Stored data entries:
————

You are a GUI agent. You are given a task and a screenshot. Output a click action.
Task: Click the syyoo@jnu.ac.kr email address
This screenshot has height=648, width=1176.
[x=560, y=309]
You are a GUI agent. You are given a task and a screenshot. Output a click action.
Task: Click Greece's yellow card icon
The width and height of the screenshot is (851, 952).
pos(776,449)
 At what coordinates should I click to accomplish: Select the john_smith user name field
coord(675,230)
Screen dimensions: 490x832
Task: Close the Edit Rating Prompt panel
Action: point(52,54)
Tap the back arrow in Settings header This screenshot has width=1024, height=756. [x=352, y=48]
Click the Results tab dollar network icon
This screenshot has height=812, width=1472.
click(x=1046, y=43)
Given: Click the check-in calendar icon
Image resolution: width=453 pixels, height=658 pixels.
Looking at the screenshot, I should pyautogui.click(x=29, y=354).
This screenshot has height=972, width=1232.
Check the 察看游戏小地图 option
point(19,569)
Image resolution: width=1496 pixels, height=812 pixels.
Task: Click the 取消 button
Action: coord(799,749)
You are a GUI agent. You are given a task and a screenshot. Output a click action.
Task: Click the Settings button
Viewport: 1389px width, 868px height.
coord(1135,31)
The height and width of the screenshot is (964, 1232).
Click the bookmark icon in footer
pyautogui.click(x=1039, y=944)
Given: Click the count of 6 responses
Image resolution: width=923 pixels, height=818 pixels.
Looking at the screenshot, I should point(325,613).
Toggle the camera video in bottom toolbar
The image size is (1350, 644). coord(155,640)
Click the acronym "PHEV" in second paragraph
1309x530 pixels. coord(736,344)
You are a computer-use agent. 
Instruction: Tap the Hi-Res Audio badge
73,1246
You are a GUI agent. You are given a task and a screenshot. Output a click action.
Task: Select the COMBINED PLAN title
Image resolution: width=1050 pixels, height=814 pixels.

————

● **Exercise objective**: The expected result is a copy of each line in the records where "Settings" appears.

● **Output**:
Tap the back arrow in Settings header This screenshot has width=1024, height=756. [x=352, y=48]
Task: Click the Settings button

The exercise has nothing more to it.